→ TASK TO CARRY OUT
Within the records below, reproduce without change the lines from the line that has "Where should I click to: Toggle" through the line that has "Task: Open the notifications bell icon", and only those.

→ PROVIDED INFORMATION
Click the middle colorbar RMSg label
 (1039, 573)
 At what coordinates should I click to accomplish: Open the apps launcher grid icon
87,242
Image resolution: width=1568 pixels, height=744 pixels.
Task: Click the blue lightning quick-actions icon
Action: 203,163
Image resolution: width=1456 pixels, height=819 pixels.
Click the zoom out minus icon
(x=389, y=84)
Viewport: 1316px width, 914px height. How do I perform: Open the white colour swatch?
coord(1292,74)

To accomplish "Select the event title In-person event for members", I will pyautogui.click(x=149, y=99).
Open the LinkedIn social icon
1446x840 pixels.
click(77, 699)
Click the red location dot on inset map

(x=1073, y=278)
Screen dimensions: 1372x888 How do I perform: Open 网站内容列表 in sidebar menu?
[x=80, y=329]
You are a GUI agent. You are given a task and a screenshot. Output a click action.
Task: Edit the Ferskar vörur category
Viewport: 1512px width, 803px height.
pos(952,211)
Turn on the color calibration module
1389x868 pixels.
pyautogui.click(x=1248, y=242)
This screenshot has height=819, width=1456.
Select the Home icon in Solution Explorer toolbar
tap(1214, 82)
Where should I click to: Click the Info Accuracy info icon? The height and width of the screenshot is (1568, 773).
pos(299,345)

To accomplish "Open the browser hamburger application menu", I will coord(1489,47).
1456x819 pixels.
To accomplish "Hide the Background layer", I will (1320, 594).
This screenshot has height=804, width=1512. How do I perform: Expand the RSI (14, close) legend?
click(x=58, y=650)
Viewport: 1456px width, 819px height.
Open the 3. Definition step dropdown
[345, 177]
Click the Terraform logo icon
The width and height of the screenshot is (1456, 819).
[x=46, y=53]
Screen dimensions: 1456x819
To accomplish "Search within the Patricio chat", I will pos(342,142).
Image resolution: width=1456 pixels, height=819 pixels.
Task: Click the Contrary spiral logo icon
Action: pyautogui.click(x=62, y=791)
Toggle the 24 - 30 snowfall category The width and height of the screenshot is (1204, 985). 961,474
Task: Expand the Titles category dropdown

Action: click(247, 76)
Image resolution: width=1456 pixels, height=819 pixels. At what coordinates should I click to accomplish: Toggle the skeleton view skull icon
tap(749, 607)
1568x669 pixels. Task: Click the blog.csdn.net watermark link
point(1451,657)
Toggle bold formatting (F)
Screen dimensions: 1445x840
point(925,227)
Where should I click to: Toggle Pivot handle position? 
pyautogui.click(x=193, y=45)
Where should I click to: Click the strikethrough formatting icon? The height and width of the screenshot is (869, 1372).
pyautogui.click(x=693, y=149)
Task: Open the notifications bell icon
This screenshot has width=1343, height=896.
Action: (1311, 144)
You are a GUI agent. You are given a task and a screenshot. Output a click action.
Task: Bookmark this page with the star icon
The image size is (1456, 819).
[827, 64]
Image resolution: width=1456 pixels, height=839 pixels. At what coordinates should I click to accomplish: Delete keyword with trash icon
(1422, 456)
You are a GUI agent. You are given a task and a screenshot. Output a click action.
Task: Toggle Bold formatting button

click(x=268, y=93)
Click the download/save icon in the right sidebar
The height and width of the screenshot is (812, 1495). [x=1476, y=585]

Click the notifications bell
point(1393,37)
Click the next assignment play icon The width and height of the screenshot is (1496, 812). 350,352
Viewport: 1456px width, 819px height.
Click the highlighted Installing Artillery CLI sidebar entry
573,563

→ REPLY TO THE EXERCISE
Where should I click to: Toggle Pivot handle position? 
pyautogui.click(x=193, y=45)
Where should I click to: Click the strikethrough formatting icon? The height and width of the screenshot is (869, 1372).
pyautogui.click(x=693, y=149)
Task: Open the notifications bell icon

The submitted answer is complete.